Dataset entries
------------------------
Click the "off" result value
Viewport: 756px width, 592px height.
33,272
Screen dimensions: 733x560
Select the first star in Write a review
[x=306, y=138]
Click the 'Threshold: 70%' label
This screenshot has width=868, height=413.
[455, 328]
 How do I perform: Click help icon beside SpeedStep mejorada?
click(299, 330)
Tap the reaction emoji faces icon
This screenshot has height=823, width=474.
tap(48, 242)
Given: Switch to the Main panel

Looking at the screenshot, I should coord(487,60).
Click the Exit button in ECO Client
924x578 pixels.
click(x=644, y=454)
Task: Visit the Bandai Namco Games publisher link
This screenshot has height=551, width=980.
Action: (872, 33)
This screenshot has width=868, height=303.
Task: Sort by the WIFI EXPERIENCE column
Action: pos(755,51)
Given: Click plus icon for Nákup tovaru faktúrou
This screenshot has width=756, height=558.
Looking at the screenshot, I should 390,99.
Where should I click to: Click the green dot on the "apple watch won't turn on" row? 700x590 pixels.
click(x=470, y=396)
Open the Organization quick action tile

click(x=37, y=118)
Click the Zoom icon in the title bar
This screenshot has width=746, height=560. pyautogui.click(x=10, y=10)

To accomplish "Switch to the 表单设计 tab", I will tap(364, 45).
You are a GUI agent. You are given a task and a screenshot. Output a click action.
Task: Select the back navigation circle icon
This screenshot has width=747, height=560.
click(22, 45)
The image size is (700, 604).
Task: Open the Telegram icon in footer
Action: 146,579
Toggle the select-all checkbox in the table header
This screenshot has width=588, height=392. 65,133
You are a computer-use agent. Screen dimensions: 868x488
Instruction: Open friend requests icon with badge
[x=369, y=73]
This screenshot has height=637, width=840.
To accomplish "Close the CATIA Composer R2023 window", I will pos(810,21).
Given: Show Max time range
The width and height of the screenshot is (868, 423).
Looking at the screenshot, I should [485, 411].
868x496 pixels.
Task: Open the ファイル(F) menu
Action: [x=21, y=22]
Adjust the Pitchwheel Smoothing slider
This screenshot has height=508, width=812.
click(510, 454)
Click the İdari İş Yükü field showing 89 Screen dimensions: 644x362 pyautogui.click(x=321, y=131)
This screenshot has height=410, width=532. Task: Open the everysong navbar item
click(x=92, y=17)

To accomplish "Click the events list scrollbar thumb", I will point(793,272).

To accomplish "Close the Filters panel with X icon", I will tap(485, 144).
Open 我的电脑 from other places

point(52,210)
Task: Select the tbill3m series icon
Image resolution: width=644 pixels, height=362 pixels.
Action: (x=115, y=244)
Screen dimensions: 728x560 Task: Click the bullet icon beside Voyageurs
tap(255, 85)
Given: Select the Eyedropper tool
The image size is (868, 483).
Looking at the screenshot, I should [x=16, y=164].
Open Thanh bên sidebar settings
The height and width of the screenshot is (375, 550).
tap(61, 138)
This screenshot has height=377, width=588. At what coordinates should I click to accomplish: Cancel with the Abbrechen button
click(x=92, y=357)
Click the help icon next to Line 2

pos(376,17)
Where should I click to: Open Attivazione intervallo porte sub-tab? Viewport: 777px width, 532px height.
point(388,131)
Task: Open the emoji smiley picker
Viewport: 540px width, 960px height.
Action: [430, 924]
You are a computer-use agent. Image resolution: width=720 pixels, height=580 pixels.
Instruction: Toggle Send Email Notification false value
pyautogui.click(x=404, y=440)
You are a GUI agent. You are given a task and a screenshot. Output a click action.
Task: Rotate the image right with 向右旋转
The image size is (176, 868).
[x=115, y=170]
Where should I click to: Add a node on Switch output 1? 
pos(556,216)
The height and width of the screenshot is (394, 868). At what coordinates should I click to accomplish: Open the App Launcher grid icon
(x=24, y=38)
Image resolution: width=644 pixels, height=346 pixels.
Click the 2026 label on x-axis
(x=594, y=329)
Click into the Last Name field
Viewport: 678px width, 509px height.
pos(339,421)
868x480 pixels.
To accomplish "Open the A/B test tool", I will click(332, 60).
------------------------
Your assignment
Look for the word "emoji". Copy out every line of the data that has it.

Your solution
Tap the reaction emoji faces icon
Task: Open the emoji smiley picker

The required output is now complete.